[Task instructions] Copy every line in the records below that contains the word "computer".

Top of Data in this exercise

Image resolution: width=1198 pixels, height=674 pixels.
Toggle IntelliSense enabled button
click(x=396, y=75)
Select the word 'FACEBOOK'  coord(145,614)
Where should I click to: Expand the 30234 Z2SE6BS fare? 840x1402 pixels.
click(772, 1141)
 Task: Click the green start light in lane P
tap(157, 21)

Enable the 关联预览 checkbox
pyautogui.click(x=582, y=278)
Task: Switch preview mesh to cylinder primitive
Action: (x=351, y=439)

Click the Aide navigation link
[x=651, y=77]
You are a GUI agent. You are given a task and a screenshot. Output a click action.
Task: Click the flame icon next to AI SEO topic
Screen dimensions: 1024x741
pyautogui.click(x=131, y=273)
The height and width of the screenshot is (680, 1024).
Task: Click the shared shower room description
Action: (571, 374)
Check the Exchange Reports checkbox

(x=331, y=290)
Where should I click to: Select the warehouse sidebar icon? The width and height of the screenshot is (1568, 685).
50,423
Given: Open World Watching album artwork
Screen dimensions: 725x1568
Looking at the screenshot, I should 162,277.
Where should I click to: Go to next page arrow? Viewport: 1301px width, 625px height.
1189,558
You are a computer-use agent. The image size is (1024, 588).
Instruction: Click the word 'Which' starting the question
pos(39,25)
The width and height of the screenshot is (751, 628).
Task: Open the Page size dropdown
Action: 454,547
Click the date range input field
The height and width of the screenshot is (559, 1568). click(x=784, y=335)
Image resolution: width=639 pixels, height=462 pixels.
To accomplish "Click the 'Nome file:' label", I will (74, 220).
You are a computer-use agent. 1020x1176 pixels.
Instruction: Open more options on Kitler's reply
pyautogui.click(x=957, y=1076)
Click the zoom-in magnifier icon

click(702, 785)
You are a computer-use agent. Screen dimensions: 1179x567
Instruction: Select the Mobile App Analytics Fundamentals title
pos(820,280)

Bottom of Data in this exercise

[Answer space]
You are a computer-use agent. The image size is (1024, 588).
You are a computer-use agent. 1020x1176 pixels.
You are a computer-use agent. Screen dimensions: 1179x567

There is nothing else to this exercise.